Even though they were small guys, the uncles were wiry and quick-fisted and usually won, Dad said.
And then there was the story of how that side of the family wound up in the Indian Territory back before the turn of the 20th Century.
My great-grandpa, Levi Robins, was a farmer in Tennessee and apparently doing ok for himself and his large family.
But then one day he got in a fight. You may notice a trend here.
The other guy pulled a knife, so Greatgrandpa Levi beat him to death with a fence post.
It was a clear case of self-defense, the sheriff said, but he doubted the decedent’s family would see it that way and most likely would come looking for vengeance.

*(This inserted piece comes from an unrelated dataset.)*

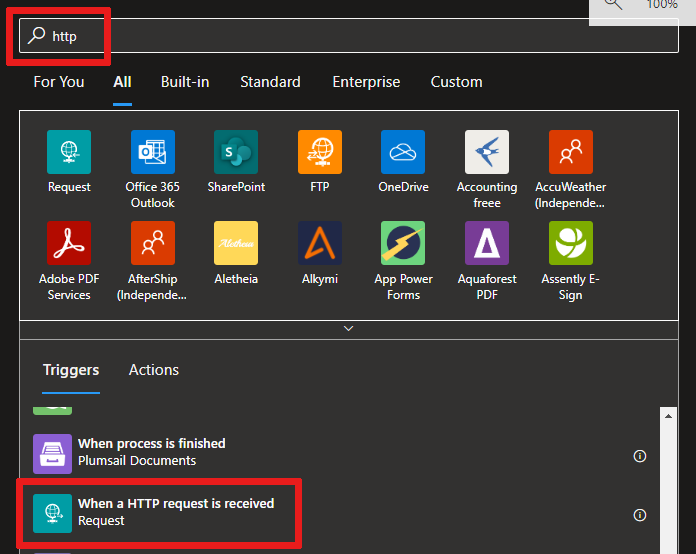Select the Alkymi connector icon
This screenshot has width=696, height=554.
point(320,243)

So, Levi went home, packed up his family and moved to the Indian Territory. Dad said he remembered Levi carrying a rifle and keeping it close for the rest of his life because he figured the other guy’s family would eventually stumble on to him.
It was in the Indian Territory that Jennie Robins, Levi’s daughter and my grandma, met and married into the Blansetts and produced the uncles mentioned above.
Grandpa Blansett had wound up in the Indian Territory because James Blansett, another great-grandpa, had engaged in criminal activity in the Ozarks and was lynched in 1890.
So, as a kid, I wondered about circumstances that produced good-natured people who just liked to fight and great-grandpas that killed or were killed. It didn’t make a lot of sense.
On Sunday, Kindra and I walked past a line of booths and tents, each displaying tartans or crests and lists of Scottish names.
It was the Oklahoma Highland Gathering in Choctaw and different Scottish clans were represented.
At the fourth or fifth booth, a name caught my eye: Robbins.
If you allow for dropping a B through the decades or centuries, things that used to not make much sense suddenly did.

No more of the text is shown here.